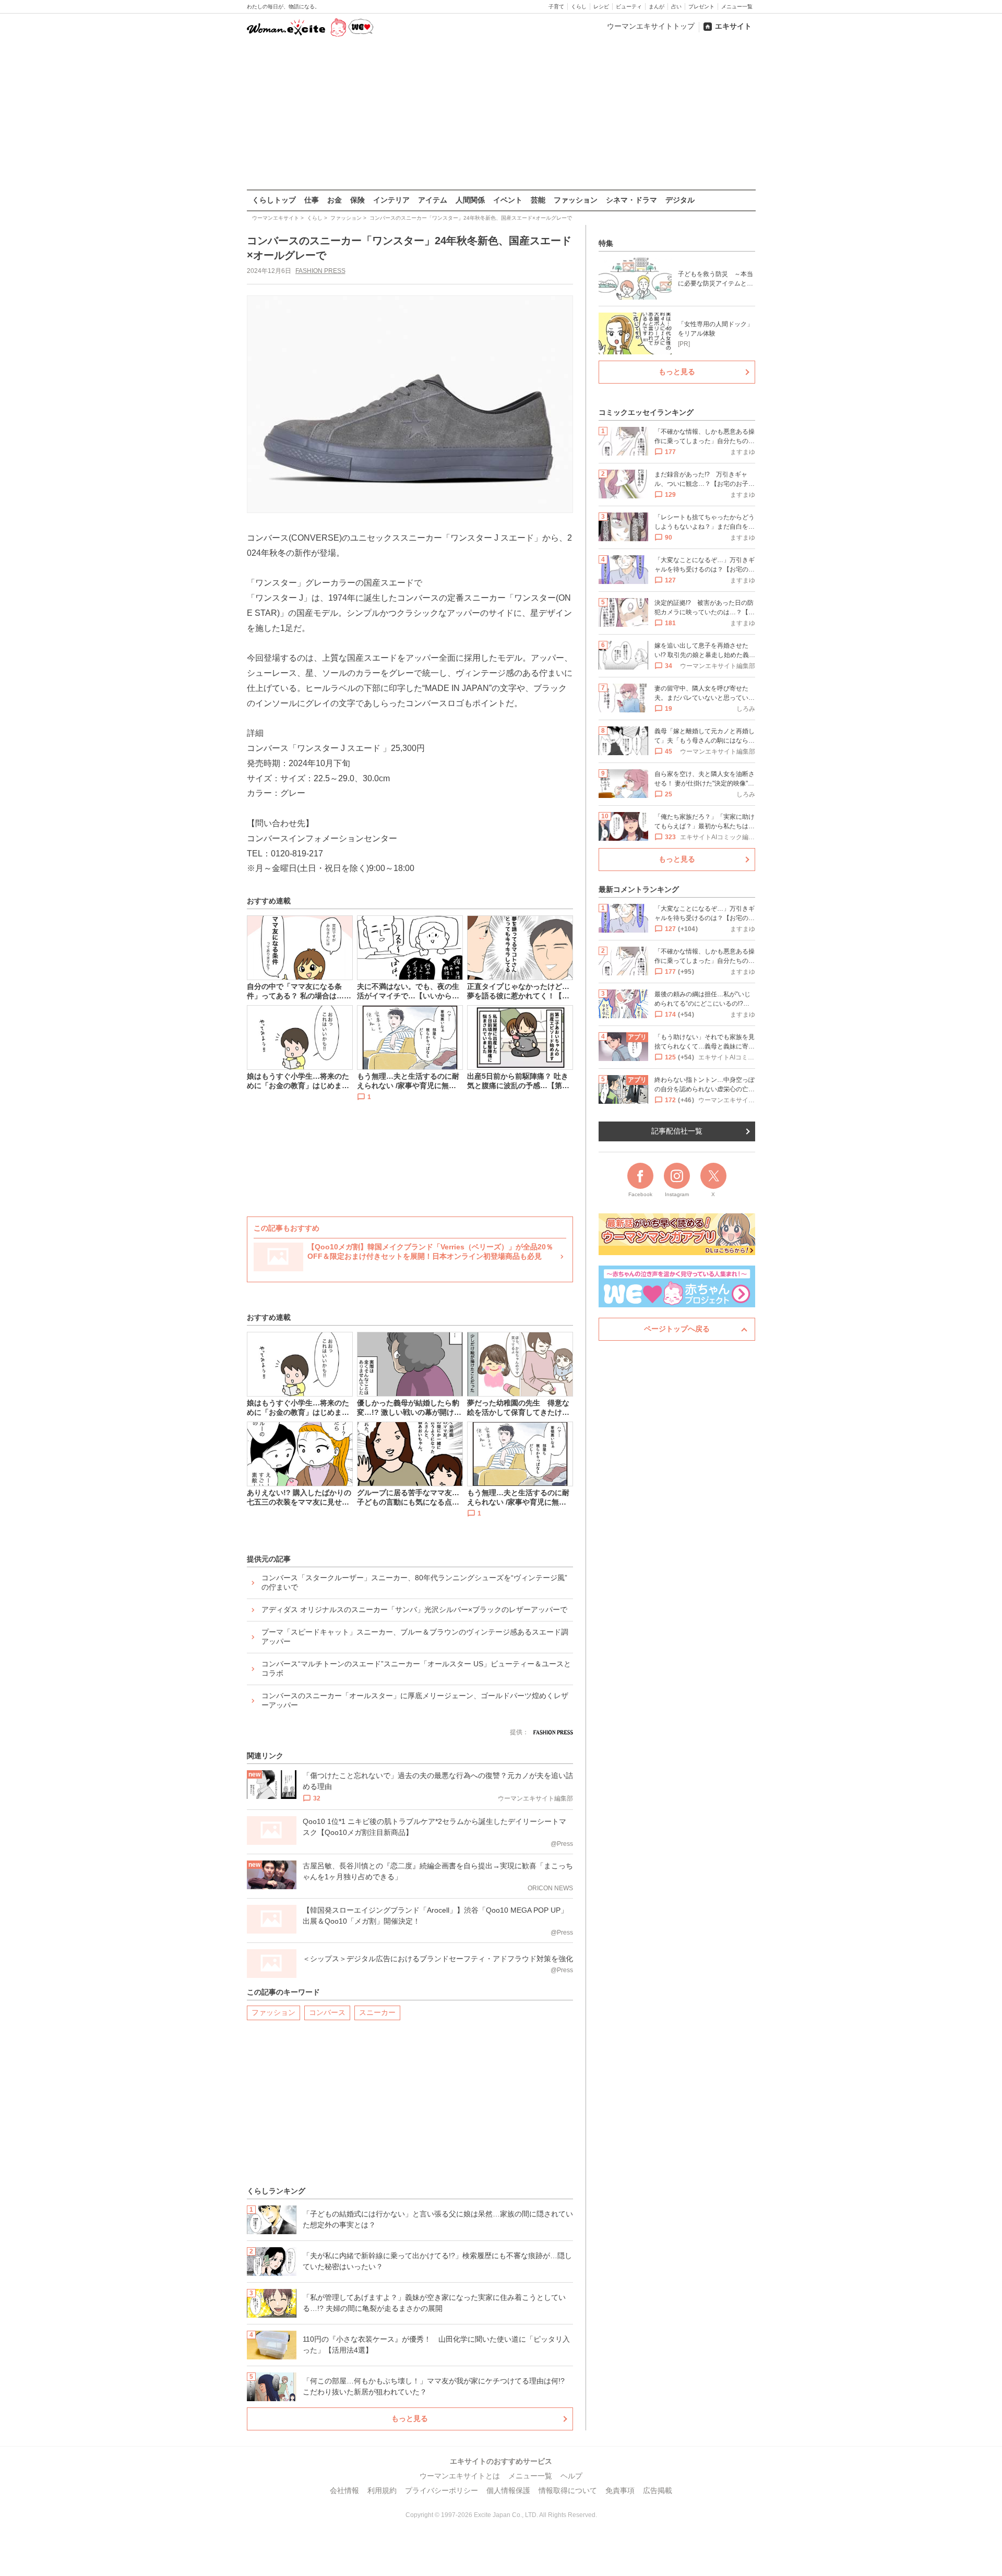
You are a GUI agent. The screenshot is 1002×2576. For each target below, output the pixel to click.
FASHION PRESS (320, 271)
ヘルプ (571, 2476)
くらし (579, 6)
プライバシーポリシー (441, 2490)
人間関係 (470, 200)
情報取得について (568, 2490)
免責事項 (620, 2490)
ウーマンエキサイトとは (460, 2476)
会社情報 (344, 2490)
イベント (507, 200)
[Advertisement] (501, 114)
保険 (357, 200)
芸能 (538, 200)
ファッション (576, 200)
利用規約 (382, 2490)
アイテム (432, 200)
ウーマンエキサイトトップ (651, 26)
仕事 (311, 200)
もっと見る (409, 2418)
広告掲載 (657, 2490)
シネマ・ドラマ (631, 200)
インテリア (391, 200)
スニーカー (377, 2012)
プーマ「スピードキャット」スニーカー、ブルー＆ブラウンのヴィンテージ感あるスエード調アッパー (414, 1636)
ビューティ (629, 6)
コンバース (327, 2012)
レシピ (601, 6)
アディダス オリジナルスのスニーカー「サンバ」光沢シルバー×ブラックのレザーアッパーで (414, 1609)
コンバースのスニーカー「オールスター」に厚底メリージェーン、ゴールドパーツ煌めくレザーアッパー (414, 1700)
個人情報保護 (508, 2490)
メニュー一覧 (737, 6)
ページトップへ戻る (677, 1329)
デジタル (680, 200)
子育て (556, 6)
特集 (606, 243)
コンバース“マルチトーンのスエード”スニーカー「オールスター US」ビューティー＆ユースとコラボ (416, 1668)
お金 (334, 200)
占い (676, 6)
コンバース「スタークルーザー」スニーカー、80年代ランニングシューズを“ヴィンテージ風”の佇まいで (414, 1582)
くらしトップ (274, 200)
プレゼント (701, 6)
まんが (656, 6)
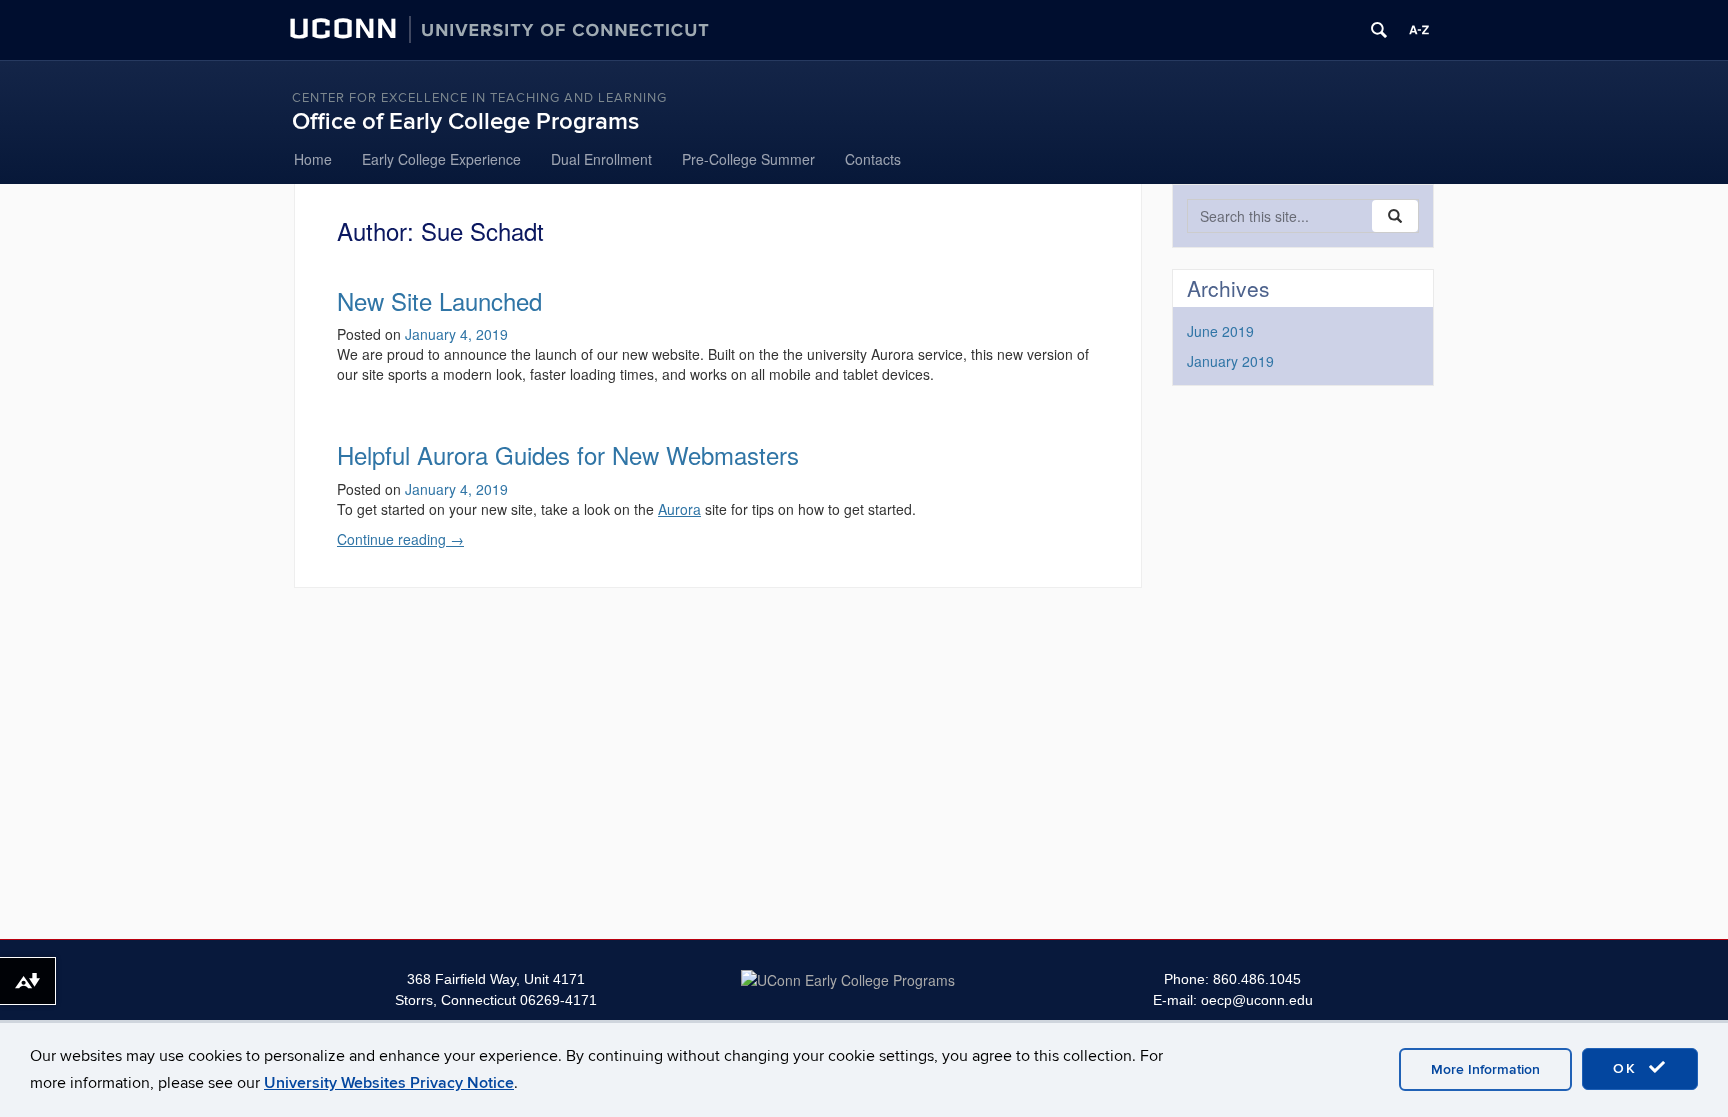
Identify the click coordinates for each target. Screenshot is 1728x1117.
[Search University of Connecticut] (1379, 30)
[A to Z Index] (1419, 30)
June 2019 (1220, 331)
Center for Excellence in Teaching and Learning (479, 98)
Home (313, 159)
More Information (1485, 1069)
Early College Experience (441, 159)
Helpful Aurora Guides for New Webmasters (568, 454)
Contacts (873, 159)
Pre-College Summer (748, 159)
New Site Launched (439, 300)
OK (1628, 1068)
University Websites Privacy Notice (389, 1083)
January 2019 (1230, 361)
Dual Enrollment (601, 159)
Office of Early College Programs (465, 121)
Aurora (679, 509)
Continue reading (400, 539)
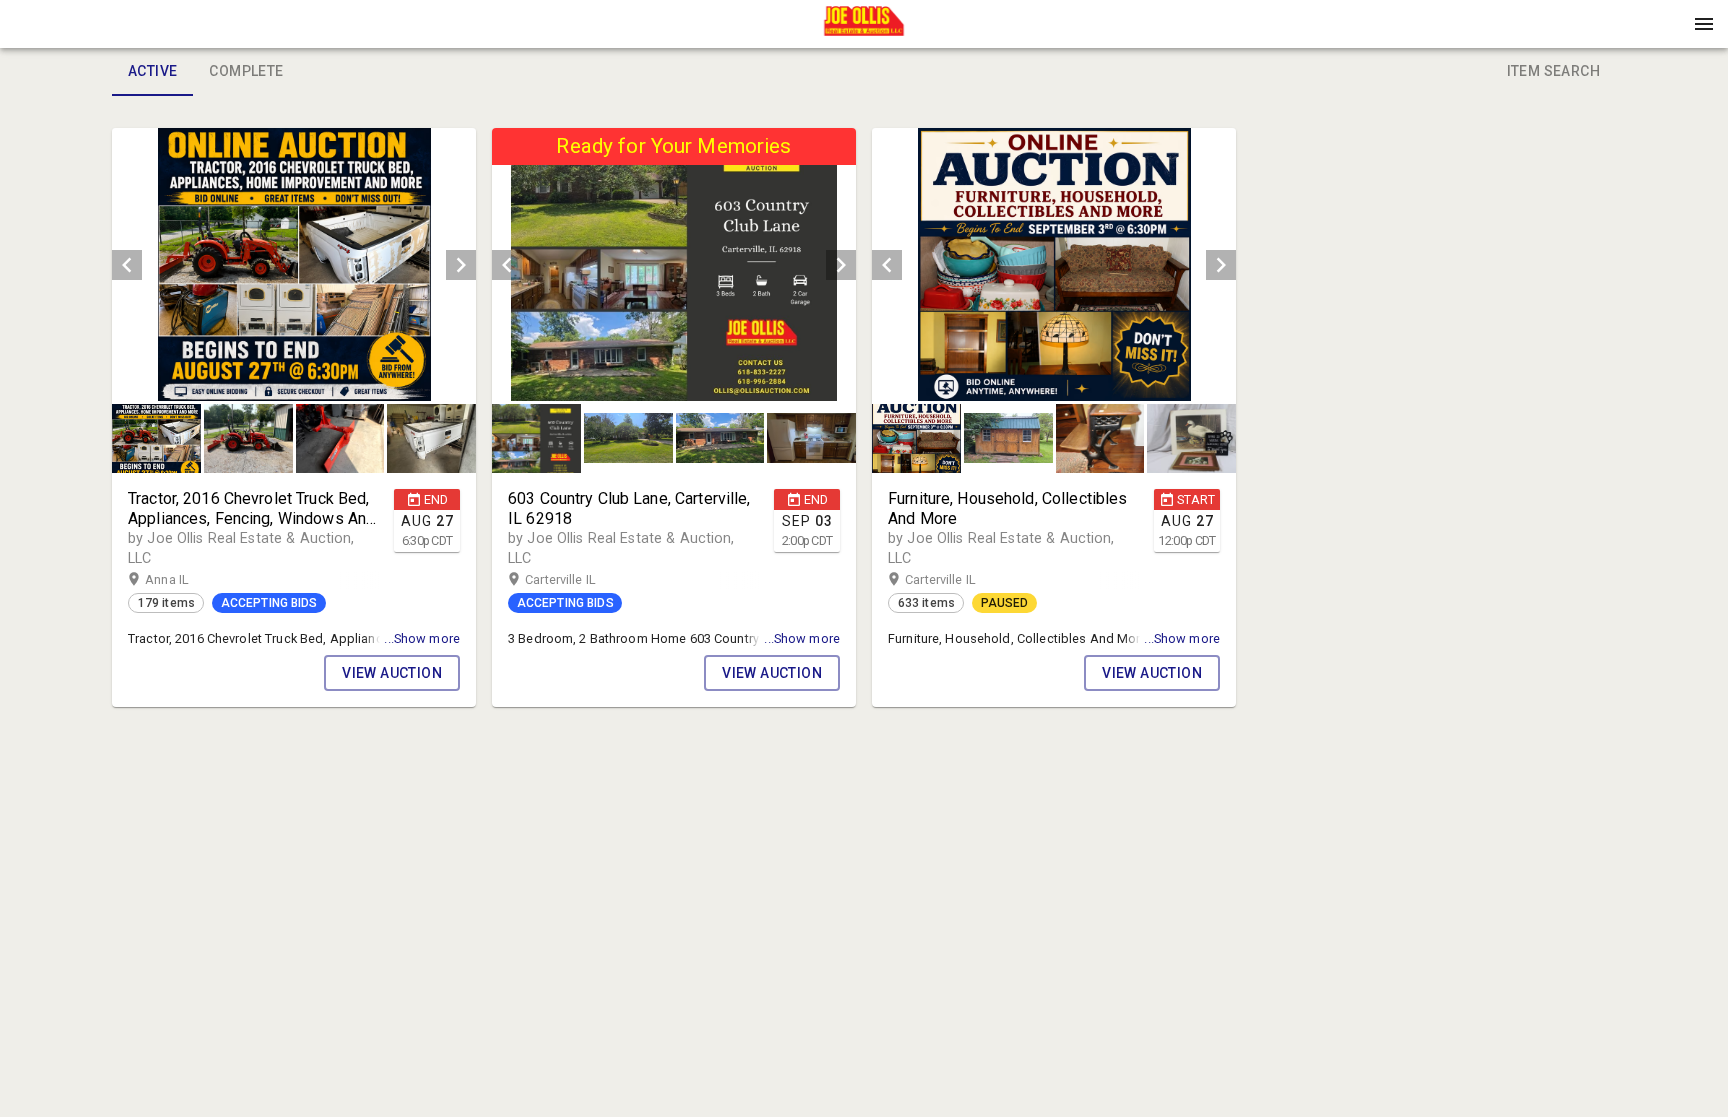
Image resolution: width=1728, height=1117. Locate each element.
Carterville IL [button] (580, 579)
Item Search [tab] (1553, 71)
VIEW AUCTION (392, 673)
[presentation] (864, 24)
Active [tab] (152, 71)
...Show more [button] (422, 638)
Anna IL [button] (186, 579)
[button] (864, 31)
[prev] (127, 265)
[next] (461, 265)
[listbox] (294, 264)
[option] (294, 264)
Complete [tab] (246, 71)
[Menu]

::::::

▶ _PROMPT_: What is needed is the listing above, repeated verbatim, without its images.

▶ _SOLUTION FOR THIS EXERCISE_:
You are a GUI agent. The screenshot is 1002×2576. For each target below, output the pixel to click.
FASHION PRESS (320, 271)
ヘルプ (571, 2476)
くらし (579, 6)
プライバシーポリシー (441, 2490)
人間関係 (470, 200)
情報取得について (568, 2490)
免責事項 (620, 2490)
ウーマンエキサイトとは (460, 2476)
会社情報 (344, 2490)
イベント (507, 200)
[Advertisement] (501, 114)
保険 (357, 200)
芸能 (538, 200)
ファッション (576, 200)
利用規約 (382, 2490)
アイテム (432, 200)
ウーマンエキサイトトップ (651, 26)
仕事 (311, 200)
もっと見る (409, 2418)
広告掲載 (657, 2490)
シネマ・ドラマ (631, 200)
インテリア (391, 200)
スニーカー (377, 2012)
プーマ「スピードキャット」スニーカー、ブルー＆ブラウンのヴィンテージ感あるスエード調アッパー (414, 1636)
ビューティ (629, 6)
コンバース (327, 2012)
レシピ (601, 6)
アディダス オリジナルスのスニーカー「サンバ」光沢シルバー×ブラックのレザーアッパーで (414, 1609)
コンバースのスニーカー「オールスター」に厚底メリージェーン、ゴールドパーツ煌めくレザーアッパー (414, 1700)
個人情報保護 (508, 2490)
メニュー一覧 (737, 6)
ページトップへ戻る (677, 1329)
デジタル (680, 200)
子育て (556, 6)
特集 (606, 243)
コンバース“マルチトーンのスエード”スニーカー「オールスター US」ビューティー＆ユースとコラボ (416, 1668)
お金 (334, 200)
占い (676, 6)
コンバース「スタークルーザー」スニーカー、80年代ランニングシューズを“ヴィンテージ風”の佇まいで (414, 1582)
くらしトップ (274, 200)
プレゼント (701, 6)
まんが (656, 6)
Identify the click coordinates for each target. Screenshot is 1728x1117.
[Search University of Connecticut] (1379, 30)
[A to Z Index] (1419, 30)
June 2019 (1220, 331)
Center for Excellence in Teaching and Learning (479, 98)
Home (313, 159)
More Information (1485, 1069)
Early College Experience (441, 159)
Helpful Aurora Guides for New Webmasters (568, 454)
Contacts (873, 159)
Pre-College Summer (748, 159)
New Site Launched (439, 300)
OK (1628, 1068)
University Websites Privacy Notice (389, 1083)
January 2019 (1230, 361)
Dual Enrollment (601, 159)
Office of Early College Programs (465, 121)
Aurora (679, 509)
Continue reading (400, 539)
Image resolution: width=1728, height=1117. Locate each element.
Carterville IL [button] (580, 579)
Item Search [tab] (1553, 71)
VIEW AUCTION (392, 673)
[presentation] (864, 24)
Active [tab] (152, 71)
...Show more [button] (422, 638)
Anna IL [button] (186, 579)
[button] (864, 31)
[prev] (127, 265)
[next] (461, 265)
[listbox] (294, 264)
[option] (294, 264)
Complete [tab] (246, 71)
[Menu]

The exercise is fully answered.